**Trecho fornecido**
○ ○ ○ ○
Os impactos do movimento
FASHION REVOLUTION:
Por Eric Borges e Sophia Assunção
A busca por ética, responsabilidade e transparência nos processos de moda ganhou destaque nos últimos anos. O Fashion Revolution acredita no poder de transformação positiva da moda, e tem como principais objetivos conscientizar sobre os impactos socioambientais do setor, celebrar as pessoas por trás das roupas, incentivar a transparência e fomentar a sustentabilidade.
ESTILO E GÊNERO:
Moda e gênero são duas palavras que sempre se encontraram ao longo do tempo. Gilles Lipovestsky afirma em O Império do Efêmero que dois grandes movimentos foram determinantes para o surgimento da moda: o processo de imitação e distinção e a segregação das peças entre masculino e feminino. Essa ideia de segregação foi sendo questionada ao longo do tempo e logo após a Revolução Francesa as mulheres já englobaram as calças, que antes eram consideradas masculinas, em seu vestuário.
O estilo andrógino, conhecido, também, por agênero, começou a ser introduzido por Coco Channel nos anos 1920, quando a estilista causou polêmica ao misturar de forma incomparável os universos masculino e feminino, libertando a mulher dos espartilhos e promovendo o uso das calças, dando mais liberdade ao corpo feminino. Essas mudanças foram extremamente impactantes no mundo da moda.
A moda âgenero visa explorar os conceitos de estilo e identidade, externando o eu interior e se livrando de barreiras e limitações, além de promover a liberdade de expressão. Esse conceito contribui também com o consumo consciente que visa reaproveitar peças de roupas livres de restrições. Além disso, nos últimos tempos é crescente o número de marcas que optam por coleções livres de gêneros, com modelagens que favoreçam ao máximo diversos tipos de corpos, o que tem sido até mais rentável para essas empresas.
A modernidade tem colocado diversos assuntos que antes eram considerados polêmicos em pauta, a moda acompanha essas revoluções, já que muitas vezes é utilizada como instrumento político e atribui diversos significados. A moda auxilia também na construção de identidade e personalidade, o estilo é a representação disso.
○ ○ ○ ○
[Registros de posição do alvo]
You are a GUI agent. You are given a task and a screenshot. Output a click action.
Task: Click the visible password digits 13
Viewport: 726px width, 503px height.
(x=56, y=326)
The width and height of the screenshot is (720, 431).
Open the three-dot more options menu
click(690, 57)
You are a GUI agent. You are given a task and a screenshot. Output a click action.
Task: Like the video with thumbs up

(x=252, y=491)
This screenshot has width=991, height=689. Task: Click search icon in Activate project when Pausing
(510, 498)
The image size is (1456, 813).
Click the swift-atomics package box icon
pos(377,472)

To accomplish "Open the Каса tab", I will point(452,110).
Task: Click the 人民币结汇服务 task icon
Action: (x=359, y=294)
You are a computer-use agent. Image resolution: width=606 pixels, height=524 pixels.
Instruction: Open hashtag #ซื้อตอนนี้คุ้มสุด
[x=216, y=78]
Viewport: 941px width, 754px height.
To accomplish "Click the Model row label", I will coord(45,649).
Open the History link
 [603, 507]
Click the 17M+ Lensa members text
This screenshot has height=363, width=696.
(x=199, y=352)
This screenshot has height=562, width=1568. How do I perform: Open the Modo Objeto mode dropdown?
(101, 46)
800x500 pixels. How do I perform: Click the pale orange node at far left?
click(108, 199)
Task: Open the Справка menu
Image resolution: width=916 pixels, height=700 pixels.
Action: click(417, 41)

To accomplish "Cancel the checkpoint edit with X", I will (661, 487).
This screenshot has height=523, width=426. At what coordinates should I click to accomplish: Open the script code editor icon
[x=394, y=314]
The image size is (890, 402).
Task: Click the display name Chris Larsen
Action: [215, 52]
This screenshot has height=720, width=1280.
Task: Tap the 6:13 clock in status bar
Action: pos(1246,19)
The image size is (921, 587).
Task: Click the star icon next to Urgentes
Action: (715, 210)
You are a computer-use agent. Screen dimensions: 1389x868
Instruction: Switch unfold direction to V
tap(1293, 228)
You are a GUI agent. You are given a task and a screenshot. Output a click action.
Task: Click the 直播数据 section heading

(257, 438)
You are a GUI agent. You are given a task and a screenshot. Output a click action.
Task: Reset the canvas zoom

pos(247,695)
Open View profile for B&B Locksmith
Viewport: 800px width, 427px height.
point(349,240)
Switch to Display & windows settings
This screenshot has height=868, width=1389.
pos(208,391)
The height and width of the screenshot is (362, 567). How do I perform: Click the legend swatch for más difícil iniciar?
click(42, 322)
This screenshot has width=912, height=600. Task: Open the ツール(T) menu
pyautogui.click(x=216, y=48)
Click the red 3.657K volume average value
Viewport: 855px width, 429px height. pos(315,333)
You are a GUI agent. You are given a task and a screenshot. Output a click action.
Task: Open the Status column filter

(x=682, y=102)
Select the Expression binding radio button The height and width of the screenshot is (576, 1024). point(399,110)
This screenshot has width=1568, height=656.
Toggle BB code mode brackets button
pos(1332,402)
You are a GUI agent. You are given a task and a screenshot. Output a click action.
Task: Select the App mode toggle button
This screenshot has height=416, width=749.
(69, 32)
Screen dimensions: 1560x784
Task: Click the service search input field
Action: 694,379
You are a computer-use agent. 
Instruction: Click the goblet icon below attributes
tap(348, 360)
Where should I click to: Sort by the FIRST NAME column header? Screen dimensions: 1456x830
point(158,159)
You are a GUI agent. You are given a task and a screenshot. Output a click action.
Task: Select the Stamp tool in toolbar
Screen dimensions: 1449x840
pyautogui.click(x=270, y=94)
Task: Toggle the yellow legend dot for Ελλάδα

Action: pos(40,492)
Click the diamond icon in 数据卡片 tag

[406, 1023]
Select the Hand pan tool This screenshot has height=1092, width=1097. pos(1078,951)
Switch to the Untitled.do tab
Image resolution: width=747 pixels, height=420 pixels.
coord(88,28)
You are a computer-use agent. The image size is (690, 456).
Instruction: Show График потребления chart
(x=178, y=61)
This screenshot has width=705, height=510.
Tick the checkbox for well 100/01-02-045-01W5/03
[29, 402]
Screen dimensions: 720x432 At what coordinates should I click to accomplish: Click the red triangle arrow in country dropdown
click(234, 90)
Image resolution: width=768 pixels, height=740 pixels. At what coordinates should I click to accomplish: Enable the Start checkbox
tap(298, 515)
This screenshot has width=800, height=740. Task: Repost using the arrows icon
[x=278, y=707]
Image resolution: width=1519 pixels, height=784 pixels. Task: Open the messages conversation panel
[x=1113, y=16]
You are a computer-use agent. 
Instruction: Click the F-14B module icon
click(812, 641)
○ ○ ○ ○
**A fazer**
[1] Copie fielmente o trecho do texto sobre moda e gênero que começa em "A moda âgenero" e vai até "a representação disso.".
[2] Diga se cada afirmação abaixo está de acordo com o texto sobre moda e gênero. Responda sim ou não e cite literalmente as palavras do texto que decidem cada caso.
(a) O estilo andrógino começou a ser introduzido por Coco Channel nos anos 1920.
(b) As coleções livres de gênero têm sido menos rentáveis para as marcas.
(c) Logo após a Revolução Francesa, as mulheres passaram a incluir as calças em seu vestuário.
[3] Continue o texto sobre moda e gênero a partir da última frase apresentada.

**Respostas**
[1]
A moda âgenero visa explorar os conceitos de estilo e identidade, externando o eu interior e se livrando de barreiras e limitações, além de promover a liberdade de expressão. Esse conceito contribui também com o consumo consciente que visa reaproveitar peças de roupas livres de restrições. Além disso, nos últimos tempos é crescente o número de marcas que optam por coleções livres de gêneros, com modelagens que favoreçam ao máximo diversos tipos de corpos, o que tem sido até mais rentável para essas empresas.
A modernidade tem colocado diversos assuntos que antes eram considerados polêmicos em pauta, a moda acompanha essas revoluções, já que muitas vezes é utilizada como instrumento político e atribui diversos significados. A moda auxilia também na construção de identidade e personalidade, o estilo é a representação disso.

[2]
(a) Sim: "começou a ser introduzido por Coco Channel nos anos 1920".
(b) Não: "o que tem sido até mais rentável para essas empresas".
(c) Sim: "logo após a Revolução Francesa as mulheres já englobaram as calças".

[3]
No Brasil, marcas de grande alcance como a C&A se mostraram adeptas ao conceito agênero, “Tudo Lindo & Misturado” lançada em 2016, foi a primeira coleção da marca com roupas sem gênero. “A proposta da C&A é combinar. Os iguais, os diferentes, os distantes, as experiências, as atitudes. Nada de palidez, nada de solidão, nada de mau-humor. Queremos incluir você num mundo colorido e ousado através da moda. Uma moda que só fica linda quando misturada ao seu jeito de ser e viver a moda”, propõe a rede em comunicado oficial.
Além da C&A, outras marcas nacionais apostam em coleções livres de restrições, como a marca Lona, que fabrica apenas roupas sem gênero, situada no Rio de Janeiro, a marca segue um estilo atemporal, apresentando peças geométricas e leves, a proposta é atender nichos diversos recorrendo ao mínimo.
A moda agênero vem ganhando cada vez mais destaque, além de libertadora, é uma ótima maneira de contribuir com o consumo consciente, não restringindo as peças que podem ser reaproveitadas além de serem rentáveis produtivamente para as empresas que optam por seguir esse conceito.
SOCIEDADE DE CONSUMO,
SUSTENTABILIDADE E ECONOMIA:
ESTI:
A sociedade de consumo é definida por Lipovetsky (1989) como uma sociedade em que há um excesso de mercadorias e serviços, forte apego a objetos, cultura materialista pautada na obsolescência programada. A moda é uma área interessante de ser analisada pois possui em si as principais características da indústria capitalista, especialmente nos comparativos preço versus qualidade, mão de obra barata e massificação de tendências globais.
Atualmente, a moda já se insere dentro da sociedade de consumo, pela constante inovação e a mudança que visam sempre o estímulo a comprar mais, para nunca estar fora dos padrões. Em realidade a moda e a sociedade de consumo se organizam pelo mesmo conceito: da novidade, da diversidade de opções, da criação de símbolos e do consumo como meio de vida e de organização social.
A moda foi nas últimas décadas, um dos maiores responsáveis pelo consumo acelerado de bens e pelo acúmulo de resíduos poluentes. São 27.000 indústrias na cadeia têxtil brasileira. As manufaturas têxteis movimentaram R$ 164,7 bilhões em 2017, aumento de 10,1% em relação ao ano anterior.Para manter este ritmo, entretanto, depende de grandes quantidades de energia e de matérias-primas baratas e de fácil acesso, causando diversos danos:
Sociais: como exploração de mão de obra, muitas vezes infantil, em países cujas leis trabalhistas são frágeis, que resulta em salários baixos, horas em excesso, instalações fabris inadequadas;
Ambientais: como na contaminação de reservas aquíferas pelo descarte irregular de produtos químicos, causando a morte de milhares de espécimes marítimos, bem como poluindo a fonte d’água de populações inteiras.
No entanto, a economia do século XXI tem passado por um processo de quebra de padrões, assumindo novas preocupações com relação ao consumo em excesso e seus impactos ambientais e sociais. Portanto o aumento de lixo gerado pelo consumismo e a insatisfação constante dos indivíduos emergem como os motivos do consumo consciente.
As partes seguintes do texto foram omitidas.